Narrowing down the anti-piracy code in Star Trek: The Kobayashi Alternative was somewhat tedious and time-consuming, but wasn’t difficult. I’d pour through the assembly code, teaching myself 68000 assembly as I went, look up Macintosh ROM calls in Inside Macintosh as needed, and narrow my focus down to an area of the code I thought might be related to the anti-piracy code. I’d then use a hex editor (such as ghex or hexedit on Linux before transferring the binary over, or ResEdit directly on the Mac) to replace the instructions before or after those points with $A9FF. This custom instruction trap instructs the Macintosh to fire up the debugger (either MacsBug or TMON, depending on which one decides to install). If the anti-piracy code stopped execution before the debugger fired up, the code I was trying to locate was before that point. If I found myself in the debugger, it was after that point. Its not elegant, but it works, and I have to start somewhere when learning a new system. From there it was just a matter of time and iterations before I was able to narrow it down to the exact jump and test instructions that ran the anti-piracy code. I then replaced those with $4E71 (a ‘no operation’ instruction) in the hexadecimal editor, giving me a working game with the piracy protection disabled.
And it turned out the game is horrible! This review says it might actually be the contender for the worst adventure game of all-time…and I think I agree. Its a horrible mishmash of free-text ‘speaking’ to give orders to crew members, clicking through menus to move your own character, weird bugs, and lawn-mowering across empty kilometers of coordinates on away missions hoping to randomly come across the MacGuffin for that planet. If you imagine what kind of game a bunch of creative-types at a publishing company in the 80s would make for the then-brand-new medium of home computer video games, it kind of makes sense from a failed artistic endeavor perspective. Its too bad too, as the overall plot from Diane Duane has some legs to it. But I couldn’t put myself through playing it for more than an hour.
So I might have failed in my mission to locate the missing Captain Sulu on the USS Heinlein, but I did succeed in my mission to bring back a classic Star Trek game to both Star Trek and early Macintosh fans. Check it out on macintoshgarden.org. It only took a few days, and most of that time was just getting my head wrapped around the way Macintosh works.

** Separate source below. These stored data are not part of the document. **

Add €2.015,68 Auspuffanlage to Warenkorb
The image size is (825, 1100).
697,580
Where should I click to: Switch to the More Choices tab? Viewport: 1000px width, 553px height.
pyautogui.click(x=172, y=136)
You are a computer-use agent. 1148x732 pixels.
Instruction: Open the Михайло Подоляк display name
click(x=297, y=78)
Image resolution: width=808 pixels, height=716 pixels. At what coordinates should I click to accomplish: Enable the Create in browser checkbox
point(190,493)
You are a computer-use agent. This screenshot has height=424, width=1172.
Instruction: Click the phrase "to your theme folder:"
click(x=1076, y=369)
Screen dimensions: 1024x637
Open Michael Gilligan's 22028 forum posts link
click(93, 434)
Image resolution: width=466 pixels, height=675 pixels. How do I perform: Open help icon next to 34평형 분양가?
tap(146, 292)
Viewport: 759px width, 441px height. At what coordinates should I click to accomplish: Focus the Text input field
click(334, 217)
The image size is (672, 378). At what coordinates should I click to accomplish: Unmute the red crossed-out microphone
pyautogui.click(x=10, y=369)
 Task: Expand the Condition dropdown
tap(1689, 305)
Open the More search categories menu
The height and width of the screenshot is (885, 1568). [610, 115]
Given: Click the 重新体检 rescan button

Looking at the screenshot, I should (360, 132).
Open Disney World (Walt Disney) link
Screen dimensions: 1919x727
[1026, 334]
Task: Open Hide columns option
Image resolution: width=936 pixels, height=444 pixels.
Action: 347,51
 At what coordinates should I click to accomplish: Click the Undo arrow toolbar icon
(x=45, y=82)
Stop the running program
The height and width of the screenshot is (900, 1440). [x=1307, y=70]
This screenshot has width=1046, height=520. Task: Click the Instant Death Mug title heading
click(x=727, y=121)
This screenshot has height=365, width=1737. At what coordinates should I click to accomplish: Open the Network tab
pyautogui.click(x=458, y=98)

I suspect many coders will scoff at the relatively brute-force technique I used for cracking Star Trek: The Kobayashi Alternative. But hey, it worked, and I promise I will make up for any lack of technique or elegance with my next post, where I will discuss restoring MacWars to the vintage Macintosh community. This may have been considered the holy grail of early Macintosh copy-protected software, and cracking it was certainly not as simple as locating a chunk of code and replacing it with no-operation instructions.